Add NLP dense non-contextual embeddings + RNN

2025-12-16 03:21:48 +01:00 · 2024-10-25 21:34:27 +02:00
parent c10f58c68c
commit 533fb701e4
10 changed files with 299 additions and 29 deletions
--- a/src/year2/natural-language-processing/sections/_rnn.tex
+++ b/src/year2/natural-language-processing/sections/_rnn.tex
@ -0,0 +1,71 @@
+\chapter{Recurrent neural networks}
+
+
+\section{Architectures}
+
+
+\subsection{(Elman) recurrent neural network}
+
+\begin{description}
+    \item[Recurrent neural network (RNN)] \marginnote{Recurrent neural network (RNN)}
+        Neural network that processes a sequential input. At each iteration, an input is fed to the network and the hidden activation is computed considering both the input and the hidden activation of the last iteration.
+
+        \begin{figure}[H]
+            \centering
+            \includegraphics[width=0.5\linewidth]{./img/rnn_unrolled.png}
+            \caption{RNN unrolled in time}
+        \end{figure}
+
+    \item[RNN language model (RNN-LM)] \marginnote{RNN language model (RNN-LM)}
+    Given an input word $w^{(t)}$, an RNN-LM does the following:
+    \begin{enumerate}
+        \item Compute the embedding $\vec{e}^{(t)}$ of $w^{(t)}$.

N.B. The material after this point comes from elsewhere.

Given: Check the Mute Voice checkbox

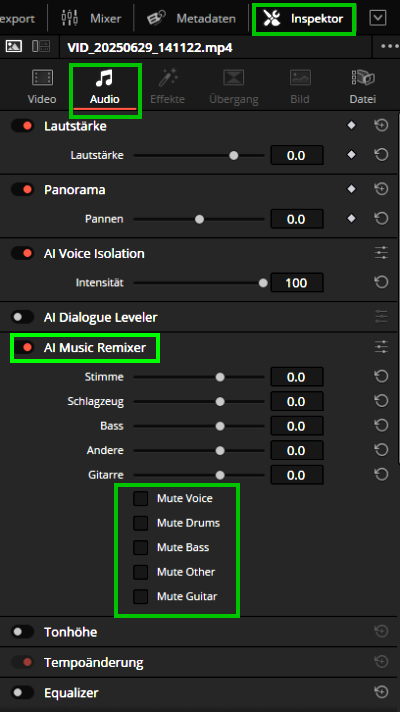Looking at the screenshot, I should (x=140, y=499).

+        \item Compute the hidden state $\vec{h}^{(t)}$ considering the hidden state $\vec{h}^{(t-1)}$ of the previous step:
+        \[ \vec{h}^{(t)} = f(\matr{W}_e \vec{e}^{(t)} + \matr{W}_h \vec{h}^{(t-1)} + b_1) \]
+        \item Compute the output vocabulary distribution $\hat{\vec{y}}^{(t)}$:
+        \[ \hat{\vec{y}}^{(t)} = \texttt{softmax}(\matr{U}\vec{h}^{(t)} + b_2) \]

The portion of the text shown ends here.